● **Your task**:
Exactly the lines from the first line of the listing through the line containing "Given: Pick the red Santa hat helmet" should appear in the output, unchanged.

● **Dataset entries**:
..........
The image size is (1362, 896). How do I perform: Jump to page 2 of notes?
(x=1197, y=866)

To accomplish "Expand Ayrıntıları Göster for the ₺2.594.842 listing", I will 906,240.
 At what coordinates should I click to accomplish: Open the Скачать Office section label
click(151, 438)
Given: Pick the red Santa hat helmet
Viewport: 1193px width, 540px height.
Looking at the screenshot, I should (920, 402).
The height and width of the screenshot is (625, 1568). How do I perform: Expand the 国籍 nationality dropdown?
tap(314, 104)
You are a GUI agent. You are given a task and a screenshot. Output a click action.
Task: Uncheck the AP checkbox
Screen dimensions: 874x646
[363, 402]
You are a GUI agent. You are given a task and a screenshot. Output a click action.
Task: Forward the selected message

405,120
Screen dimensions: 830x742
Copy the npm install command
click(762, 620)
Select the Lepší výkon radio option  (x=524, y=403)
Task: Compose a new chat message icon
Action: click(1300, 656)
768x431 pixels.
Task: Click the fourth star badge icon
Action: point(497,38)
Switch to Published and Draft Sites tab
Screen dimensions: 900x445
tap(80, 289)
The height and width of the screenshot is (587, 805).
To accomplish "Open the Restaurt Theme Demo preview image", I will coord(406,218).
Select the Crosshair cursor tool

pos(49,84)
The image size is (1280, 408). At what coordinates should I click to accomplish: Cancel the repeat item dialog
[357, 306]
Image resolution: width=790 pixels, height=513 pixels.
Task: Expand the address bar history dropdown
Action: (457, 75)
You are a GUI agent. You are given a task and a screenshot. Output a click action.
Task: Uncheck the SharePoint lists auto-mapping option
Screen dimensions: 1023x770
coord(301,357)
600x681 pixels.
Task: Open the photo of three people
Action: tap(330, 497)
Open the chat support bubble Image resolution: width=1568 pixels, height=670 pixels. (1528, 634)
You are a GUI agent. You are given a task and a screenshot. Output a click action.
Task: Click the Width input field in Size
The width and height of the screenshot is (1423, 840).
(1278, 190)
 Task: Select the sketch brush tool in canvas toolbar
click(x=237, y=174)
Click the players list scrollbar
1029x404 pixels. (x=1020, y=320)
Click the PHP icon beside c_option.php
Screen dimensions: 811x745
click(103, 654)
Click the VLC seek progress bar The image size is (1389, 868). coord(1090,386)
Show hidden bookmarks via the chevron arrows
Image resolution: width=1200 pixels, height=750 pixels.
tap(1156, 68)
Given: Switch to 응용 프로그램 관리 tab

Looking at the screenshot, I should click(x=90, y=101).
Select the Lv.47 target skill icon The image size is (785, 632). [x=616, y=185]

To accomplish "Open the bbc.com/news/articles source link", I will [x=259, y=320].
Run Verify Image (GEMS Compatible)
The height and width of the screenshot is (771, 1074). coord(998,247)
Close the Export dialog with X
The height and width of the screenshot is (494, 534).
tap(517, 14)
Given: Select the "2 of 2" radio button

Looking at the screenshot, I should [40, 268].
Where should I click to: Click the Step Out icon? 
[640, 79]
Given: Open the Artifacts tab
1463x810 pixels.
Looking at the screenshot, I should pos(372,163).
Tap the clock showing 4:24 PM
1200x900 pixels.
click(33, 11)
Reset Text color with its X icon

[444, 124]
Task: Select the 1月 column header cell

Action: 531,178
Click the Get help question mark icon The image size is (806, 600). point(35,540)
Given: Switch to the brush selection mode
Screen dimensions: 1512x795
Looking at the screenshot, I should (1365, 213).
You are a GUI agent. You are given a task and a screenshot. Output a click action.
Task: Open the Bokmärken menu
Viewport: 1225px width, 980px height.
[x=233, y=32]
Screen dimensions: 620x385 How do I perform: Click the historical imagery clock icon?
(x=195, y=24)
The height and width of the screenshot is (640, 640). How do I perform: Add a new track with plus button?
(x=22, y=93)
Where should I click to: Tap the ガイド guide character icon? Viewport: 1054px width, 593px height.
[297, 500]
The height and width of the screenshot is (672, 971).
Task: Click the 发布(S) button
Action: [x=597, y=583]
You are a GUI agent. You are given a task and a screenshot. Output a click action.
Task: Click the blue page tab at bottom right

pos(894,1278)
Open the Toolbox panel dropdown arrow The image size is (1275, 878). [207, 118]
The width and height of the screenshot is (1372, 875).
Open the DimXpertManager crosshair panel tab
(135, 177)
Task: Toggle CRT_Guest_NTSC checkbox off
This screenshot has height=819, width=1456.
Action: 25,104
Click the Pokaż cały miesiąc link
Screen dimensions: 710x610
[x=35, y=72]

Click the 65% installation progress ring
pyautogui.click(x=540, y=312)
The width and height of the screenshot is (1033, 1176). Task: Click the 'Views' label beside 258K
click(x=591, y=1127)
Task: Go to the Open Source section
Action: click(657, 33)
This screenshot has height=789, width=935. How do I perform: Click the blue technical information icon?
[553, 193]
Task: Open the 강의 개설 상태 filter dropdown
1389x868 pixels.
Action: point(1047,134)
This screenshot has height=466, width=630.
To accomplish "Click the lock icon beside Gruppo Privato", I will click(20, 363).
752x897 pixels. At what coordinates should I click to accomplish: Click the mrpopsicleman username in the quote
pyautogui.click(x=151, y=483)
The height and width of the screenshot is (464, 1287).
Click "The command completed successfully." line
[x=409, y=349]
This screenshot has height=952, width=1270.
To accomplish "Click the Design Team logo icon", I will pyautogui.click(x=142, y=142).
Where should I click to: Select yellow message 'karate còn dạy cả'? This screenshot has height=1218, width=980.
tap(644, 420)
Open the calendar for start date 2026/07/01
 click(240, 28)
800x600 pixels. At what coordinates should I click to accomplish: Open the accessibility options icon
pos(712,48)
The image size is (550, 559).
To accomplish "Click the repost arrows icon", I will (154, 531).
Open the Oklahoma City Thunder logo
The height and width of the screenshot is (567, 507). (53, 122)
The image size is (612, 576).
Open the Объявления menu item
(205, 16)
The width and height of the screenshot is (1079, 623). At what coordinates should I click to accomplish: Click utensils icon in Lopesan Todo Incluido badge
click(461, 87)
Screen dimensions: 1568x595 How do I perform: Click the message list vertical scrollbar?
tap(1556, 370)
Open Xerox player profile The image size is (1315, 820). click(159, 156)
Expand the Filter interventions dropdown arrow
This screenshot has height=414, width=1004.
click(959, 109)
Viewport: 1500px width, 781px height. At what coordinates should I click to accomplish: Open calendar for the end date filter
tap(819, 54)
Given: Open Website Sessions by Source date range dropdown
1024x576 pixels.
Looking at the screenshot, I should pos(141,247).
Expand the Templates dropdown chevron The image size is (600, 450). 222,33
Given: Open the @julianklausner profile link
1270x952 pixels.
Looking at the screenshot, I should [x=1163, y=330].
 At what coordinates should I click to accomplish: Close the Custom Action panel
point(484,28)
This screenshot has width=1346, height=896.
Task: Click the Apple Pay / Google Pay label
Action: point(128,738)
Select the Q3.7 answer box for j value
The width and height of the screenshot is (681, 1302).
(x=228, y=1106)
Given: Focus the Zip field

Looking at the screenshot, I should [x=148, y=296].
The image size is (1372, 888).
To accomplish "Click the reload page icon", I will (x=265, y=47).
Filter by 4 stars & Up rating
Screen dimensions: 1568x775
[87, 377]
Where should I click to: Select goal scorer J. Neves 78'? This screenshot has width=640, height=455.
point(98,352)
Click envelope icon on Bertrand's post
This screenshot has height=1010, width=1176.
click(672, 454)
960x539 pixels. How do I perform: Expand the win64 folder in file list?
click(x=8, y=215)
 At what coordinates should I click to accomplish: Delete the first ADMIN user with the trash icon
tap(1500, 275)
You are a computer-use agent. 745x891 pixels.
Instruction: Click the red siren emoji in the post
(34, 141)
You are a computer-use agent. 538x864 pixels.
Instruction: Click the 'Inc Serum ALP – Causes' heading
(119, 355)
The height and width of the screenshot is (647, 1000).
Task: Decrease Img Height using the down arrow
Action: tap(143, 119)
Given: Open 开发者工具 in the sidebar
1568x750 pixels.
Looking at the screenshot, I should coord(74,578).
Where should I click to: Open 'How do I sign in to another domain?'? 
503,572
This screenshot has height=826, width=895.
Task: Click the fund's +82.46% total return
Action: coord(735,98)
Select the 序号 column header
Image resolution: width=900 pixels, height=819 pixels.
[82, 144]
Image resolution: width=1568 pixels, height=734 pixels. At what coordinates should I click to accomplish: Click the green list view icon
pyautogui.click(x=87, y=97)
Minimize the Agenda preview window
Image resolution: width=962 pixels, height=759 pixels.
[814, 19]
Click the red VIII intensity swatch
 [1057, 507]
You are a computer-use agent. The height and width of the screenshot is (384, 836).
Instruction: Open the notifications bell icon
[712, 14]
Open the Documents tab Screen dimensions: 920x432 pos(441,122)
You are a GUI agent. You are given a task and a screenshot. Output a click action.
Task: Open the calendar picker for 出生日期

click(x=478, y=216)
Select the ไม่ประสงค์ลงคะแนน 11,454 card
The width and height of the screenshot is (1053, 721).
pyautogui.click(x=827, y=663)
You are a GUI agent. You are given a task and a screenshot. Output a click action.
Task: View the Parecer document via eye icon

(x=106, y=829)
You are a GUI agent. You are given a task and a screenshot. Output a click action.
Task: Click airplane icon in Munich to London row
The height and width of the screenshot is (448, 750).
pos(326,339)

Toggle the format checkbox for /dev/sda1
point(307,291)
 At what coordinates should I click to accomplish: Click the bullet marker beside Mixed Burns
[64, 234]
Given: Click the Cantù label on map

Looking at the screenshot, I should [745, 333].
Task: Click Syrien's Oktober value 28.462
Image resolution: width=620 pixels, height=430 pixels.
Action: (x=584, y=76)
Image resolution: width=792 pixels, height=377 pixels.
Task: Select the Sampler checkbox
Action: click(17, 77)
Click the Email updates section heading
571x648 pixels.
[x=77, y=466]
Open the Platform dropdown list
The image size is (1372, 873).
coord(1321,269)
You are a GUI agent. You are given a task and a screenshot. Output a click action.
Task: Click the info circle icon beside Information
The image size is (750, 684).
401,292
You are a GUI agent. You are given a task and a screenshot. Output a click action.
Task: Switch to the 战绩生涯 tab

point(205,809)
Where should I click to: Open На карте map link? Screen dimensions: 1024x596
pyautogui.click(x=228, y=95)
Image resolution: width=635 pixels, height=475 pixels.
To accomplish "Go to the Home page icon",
..........
● **Solution to this task**:
The image size is (1362, 896). How do I perform: Jump to page 2 of notes?
(x=1197, y=866)

To accomplish "Expand Ayrıntıları Göster for the ₺2.594.842 listing", I will 906,240.
 At what coordinates should I click to accomplish: Open the Скачать Office section label
click(151, 438)
Given: Pick the red Santa hat helmet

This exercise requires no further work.